PROMPT A — Write out the part of the photography Q&A that opens with the words containing "Charles Hedgcock RBP, FBCA, Photo/Graphics, School" and closes with "stopped using it.".
PROMPT B — Extend the photography Q&A by continuing it from its final sentence.

QUOTED PASSAGE —

-*-*-

Donna Ashlock, Donna Ashlock, Graphic Artist/Student Coordinator, Department of Radiology, University of Arkansas for Medical Sciences

A: “Convert the file to a .wmv file using Windows Encoder free from Microsoft. In PowerPoint, make a new slide and choose ‘Insert, Video.’ Go to the .wmv file and click on it. Choose ‘start automatically.’ The image can be sized on the PowerPoint page. Leave a blank edge so you can click out if you want. Clicking on the image will rerun the clip.”

James M. Atkinson, MIMI, FBCA, RMIP, MediMedia Group, Belle River, Ontario, Canada


Q: What do you think about the Nikon R1 Wireless Close-Up Speedlight System? It would be nice to know how well they hold up in the field and how the batteries perform. I have tried to standardize with AA batteries for everything possible but I understand these units use something else. I'm still using my Lepp bracket but considering one of these units.

Charles Hedgcock RBP, FBCA, Photo/Graphics, School of Mind, Brain and Behavior, Department of Neuroscience, The University of Arizona, Tucson

A: "I have that system but I have rarely used it and am considering selling it. I bought it initially for operating room use (probably not the best environment) but I didn't like the 'fit' of some of the components. They were 'loose' and I had this fear that something would fall off into the patient wound! So after about three tries (nothing ever fell off!) I stopped using it.

That said, I would guess that your type of photography would be a natural fit for this system. It comes with a slew of 'pieces parts' (filters, diffusers, brackets, adapters, tripod mounts, etc.) all bundled in a case. The batteries are 3V lithium and I would guess they last quite a long time."

-*-*-

GIVEN DATA —
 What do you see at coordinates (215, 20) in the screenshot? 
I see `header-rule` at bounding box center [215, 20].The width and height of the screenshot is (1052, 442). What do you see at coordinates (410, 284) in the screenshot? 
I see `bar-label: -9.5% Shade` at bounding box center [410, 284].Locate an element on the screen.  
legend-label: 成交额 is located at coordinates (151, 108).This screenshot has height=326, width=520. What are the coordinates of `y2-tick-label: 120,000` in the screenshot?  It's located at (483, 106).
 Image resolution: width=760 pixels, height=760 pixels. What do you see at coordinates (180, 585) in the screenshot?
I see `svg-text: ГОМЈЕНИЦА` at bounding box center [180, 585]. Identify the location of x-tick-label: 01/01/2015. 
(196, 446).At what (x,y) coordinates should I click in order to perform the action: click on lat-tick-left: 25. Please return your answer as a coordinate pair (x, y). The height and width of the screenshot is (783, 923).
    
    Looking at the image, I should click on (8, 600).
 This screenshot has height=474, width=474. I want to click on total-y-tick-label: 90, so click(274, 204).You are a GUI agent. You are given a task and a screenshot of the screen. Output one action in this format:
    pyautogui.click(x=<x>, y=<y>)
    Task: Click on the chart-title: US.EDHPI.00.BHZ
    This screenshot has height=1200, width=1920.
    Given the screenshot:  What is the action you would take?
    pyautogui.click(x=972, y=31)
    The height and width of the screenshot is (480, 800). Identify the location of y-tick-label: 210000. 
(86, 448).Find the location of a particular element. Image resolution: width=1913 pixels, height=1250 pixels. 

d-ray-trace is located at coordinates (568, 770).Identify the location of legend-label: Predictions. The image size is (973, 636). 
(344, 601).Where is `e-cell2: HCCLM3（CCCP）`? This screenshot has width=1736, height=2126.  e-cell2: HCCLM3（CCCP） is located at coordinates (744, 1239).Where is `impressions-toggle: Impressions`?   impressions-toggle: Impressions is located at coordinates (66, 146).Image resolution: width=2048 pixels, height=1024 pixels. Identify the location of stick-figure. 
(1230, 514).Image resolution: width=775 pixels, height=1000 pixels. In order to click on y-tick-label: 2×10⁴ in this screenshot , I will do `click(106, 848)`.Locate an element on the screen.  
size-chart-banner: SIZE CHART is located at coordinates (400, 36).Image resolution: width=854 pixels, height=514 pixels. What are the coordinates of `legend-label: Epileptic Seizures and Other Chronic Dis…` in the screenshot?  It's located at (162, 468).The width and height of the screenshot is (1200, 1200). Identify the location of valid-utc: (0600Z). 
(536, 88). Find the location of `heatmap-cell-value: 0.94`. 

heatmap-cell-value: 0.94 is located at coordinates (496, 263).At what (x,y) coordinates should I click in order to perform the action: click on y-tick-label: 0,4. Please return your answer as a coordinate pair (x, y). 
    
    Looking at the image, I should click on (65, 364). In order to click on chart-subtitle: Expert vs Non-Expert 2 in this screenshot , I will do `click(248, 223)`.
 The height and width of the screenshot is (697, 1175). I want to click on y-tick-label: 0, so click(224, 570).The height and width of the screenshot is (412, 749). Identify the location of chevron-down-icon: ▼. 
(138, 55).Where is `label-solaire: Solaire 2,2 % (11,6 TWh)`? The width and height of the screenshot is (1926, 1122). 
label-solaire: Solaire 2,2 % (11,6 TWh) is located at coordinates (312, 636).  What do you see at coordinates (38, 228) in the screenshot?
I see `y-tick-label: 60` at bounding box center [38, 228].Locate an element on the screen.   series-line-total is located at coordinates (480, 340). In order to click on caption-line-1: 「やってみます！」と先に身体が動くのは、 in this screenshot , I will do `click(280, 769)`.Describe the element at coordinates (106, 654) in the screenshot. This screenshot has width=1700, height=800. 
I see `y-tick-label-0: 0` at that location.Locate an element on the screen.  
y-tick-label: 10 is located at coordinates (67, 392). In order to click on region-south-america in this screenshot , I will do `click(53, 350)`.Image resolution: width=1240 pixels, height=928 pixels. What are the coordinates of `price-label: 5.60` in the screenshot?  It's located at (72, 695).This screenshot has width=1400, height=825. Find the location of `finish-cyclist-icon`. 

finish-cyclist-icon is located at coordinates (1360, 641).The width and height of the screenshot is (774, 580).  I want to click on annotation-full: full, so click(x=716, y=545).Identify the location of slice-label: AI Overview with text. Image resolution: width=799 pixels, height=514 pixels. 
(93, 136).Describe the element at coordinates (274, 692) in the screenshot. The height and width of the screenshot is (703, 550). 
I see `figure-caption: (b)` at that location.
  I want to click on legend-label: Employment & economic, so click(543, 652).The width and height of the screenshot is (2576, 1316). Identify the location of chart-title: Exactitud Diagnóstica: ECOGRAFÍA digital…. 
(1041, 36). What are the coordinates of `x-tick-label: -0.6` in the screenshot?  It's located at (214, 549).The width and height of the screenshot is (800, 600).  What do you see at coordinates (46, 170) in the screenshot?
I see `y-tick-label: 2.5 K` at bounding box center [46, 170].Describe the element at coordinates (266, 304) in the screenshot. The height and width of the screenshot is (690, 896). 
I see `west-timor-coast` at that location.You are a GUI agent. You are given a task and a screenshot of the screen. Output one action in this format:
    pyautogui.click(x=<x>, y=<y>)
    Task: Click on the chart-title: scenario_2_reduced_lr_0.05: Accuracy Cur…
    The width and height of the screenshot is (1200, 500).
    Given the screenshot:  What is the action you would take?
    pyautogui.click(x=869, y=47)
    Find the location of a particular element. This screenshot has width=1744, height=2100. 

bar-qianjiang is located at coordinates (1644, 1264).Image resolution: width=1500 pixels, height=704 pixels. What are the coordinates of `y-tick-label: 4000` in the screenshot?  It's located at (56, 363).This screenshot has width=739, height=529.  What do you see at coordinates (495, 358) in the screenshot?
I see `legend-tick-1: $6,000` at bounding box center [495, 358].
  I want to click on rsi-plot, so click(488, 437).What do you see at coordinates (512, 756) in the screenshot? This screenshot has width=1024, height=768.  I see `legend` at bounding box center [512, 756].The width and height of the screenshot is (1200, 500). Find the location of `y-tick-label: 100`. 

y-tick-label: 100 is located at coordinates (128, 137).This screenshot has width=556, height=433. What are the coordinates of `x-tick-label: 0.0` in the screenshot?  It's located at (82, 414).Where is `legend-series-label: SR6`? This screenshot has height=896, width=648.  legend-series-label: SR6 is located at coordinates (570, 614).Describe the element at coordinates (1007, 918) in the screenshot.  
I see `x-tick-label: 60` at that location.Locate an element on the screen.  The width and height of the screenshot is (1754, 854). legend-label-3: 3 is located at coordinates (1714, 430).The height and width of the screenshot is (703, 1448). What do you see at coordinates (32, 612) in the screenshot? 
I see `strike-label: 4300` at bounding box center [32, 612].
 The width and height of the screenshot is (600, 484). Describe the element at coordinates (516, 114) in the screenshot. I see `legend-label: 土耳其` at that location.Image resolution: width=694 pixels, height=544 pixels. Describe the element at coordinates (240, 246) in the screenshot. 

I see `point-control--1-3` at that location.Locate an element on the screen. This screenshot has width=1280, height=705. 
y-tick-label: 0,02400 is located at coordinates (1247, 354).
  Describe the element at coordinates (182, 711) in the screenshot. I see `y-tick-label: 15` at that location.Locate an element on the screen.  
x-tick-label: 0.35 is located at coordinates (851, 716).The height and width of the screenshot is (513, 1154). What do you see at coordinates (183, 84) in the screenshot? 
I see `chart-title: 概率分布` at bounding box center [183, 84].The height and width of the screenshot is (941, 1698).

-*-*-

TASK RESPONSE A —
Charles Hedgcock RBP, FBCA, Photo/Graphics, School of Mind, Brain and Behavior, Department of Neuroscience, The University of Arizona, Tucson

A: "I have that system but I have rarely used it and am considering selling it. I bought it initially for operating room use (probably not the best environment) but I didn't like the 'fit' of some of the components. They were 'loose' and I had this fear that something would fall off into the patient wound! So after about three tries (nothing ever fell off!) I stopped using it.

TASK RESPONSE B —
James Koepfler, FBCA, Medical Photographer, Children's Orthopaedic Surgery Foundation, Children's Hospital, Boston, MA

A: “I've been using the R1C1 in Derm, the autopsy suite, pathology, and the OR for quite some time with excellent results. Although I've shared James's concerns with 'fit,' (especially in the OR), I still recommend it. The 'looseness' has more to do with allowing the lights to rotate around the ring than their actual attachment to the ring. In fact, when properly attached and locked in place, it would take quite a bit of force to knock one off without actually breaking it. As far as batteries are concerned, the system is extremely efficient so that they seem to last 'forever.' Since neither system (R1 vs. R1C1) is cheap, I would suggest getting your hands on one to try out for yourself."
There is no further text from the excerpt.